Exercise goal
Use the entries below and reproduce exactly the lines from the one containing "Política de privacidad (126, 2355)" down to the one containing "OTTIENI LO SCONTO (735, 786)", both of them included.

Segment Open

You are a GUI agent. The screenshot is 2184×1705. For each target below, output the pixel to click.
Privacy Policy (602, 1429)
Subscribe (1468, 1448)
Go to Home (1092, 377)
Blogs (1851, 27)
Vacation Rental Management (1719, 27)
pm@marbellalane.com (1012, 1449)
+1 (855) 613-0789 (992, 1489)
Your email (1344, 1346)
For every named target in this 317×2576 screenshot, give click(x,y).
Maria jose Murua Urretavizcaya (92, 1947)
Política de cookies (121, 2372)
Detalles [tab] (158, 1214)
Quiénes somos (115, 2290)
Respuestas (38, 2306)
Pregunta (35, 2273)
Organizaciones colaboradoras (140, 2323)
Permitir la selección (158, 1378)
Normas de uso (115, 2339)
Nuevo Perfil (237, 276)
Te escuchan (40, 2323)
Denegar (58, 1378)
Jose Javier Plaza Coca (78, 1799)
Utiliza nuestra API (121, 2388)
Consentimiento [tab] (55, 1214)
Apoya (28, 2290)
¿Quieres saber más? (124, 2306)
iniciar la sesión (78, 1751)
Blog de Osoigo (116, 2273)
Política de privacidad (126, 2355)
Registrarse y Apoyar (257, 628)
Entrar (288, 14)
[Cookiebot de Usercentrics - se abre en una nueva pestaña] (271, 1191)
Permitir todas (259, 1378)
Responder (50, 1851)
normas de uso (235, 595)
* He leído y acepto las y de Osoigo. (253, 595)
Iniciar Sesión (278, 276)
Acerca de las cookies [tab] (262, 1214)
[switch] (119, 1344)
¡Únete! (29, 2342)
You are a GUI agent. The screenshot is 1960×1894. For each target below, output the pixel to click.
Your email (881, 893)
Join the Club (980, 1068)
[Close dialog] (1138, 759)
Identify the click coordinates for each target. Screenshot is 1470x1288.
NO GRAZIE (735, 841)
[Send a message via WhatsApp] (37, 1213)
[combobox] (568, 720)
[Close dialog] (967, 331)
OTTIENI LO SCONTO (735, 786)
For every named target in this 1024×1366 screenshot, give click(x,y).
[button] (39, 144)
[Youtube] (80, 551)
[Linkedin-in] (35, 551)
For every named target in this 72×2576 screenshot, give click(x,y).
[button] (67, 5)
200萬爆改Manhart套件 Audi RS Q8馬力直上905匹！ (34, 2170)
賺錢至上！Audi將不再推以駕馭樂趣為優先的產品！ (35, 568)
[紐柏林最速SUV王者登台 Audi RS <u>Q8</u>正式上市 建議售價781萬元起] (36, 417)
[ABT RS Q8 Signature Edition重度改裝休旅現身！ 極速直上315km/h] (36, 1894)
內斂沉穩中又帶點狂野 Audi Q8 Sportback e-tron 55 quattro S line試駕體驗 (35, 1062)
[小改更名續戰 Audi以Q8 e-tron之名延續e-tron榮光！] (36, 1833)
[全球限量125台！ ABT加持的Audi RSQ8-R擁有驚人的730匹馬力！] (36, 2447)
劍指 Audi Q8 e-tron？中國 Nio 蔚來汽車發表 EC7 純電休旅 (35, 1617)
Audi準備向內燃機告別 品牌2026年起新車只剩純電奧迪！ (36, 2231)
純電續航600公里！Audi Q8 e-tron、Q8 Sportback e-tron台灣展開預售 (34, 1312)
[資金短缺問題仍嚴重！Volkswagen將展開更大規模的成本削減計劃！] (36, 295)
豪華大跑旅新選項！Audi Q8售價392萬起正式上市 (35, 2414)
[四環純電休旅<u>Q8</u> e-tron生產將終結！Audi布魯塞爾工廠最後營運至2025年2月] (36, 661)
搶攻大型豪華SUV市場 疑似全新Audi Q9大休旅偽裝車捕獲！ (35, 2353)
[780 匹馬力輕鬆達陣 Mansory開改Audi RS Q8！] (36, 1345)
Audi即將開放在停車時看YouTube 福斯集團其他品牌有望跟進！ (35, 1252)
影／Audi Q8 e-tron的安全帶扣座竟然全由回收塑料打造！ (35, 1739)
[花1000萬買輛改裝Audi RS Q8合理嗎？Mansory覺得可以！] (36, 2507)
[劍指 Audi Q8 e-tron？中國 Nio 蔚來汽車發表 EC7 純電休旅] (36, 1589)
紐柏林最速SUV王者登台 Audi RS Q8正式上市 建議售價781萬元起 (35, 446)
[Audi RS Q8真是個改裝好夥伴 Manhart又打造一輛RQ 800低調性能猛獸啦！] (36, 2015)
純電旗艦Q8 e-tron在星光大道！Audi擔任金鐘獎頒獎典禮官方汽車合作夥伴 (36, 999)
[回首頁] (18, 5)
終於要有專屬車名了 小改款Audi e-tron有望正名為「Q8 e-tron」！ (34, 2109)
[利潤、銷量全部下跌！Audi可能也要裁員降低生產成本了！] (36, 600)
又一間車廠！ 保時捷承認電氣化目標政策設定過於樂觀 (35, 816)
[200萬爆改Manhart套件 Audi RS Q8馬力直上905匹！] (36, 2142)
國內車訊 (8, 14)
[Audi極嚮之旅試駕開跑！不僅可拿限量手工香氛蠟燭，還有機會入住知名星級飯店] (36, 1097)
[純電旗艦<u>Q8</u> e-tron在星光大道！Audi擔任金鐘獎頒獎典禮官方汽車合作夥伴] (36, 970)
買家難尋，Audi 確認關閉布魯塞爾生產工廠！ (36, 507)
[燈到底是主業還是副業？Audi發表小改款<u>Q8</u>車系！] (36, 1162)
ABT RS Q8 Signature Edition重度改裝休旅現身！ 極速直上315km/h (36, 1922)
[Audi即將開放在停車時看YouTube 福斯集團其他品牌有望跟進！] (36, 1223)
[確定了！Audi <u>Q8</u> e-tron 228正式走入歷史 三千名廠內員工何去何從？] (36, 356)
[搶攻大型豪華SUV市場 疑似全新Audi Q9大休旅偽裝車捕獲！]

Segment Closed

Answer below
Política de privacidad (126, 2355)
Registrarse y Apoyar (257, 628)
Entrar (288, 14)
[Cookiebot de Usercentrics - se abre en una nueva pestaña] (271, 1191)
Permitir todas (259, 1378)
Responder (50, 1851)
normas de uso (235, 595)
* He leído y acepto las y de Osoigo. (253, 595)
Iniciar Sesión (278, 276)
Acerca de las cookies [tab] (262, 1214)
[switch] (119, 1344)
¡Únete! (29, 2342)
You are a GUI agent. The screenshot is 1960×1894. For each target below, output the pixel to click.
Your email (881, 893)
Join the Club (980, 1068)
[Close dialog] (1138, 759)
Identify the click coordinates for each target. Screenshot is 1470x1288.
NO GRAZIE (735, 841)
[Send a message via WhatsApp] (37, 1213)
[combobox] (568, 720)
[Close dialog] (967, 331)
OTTIENI LO SCONTO (735, 786)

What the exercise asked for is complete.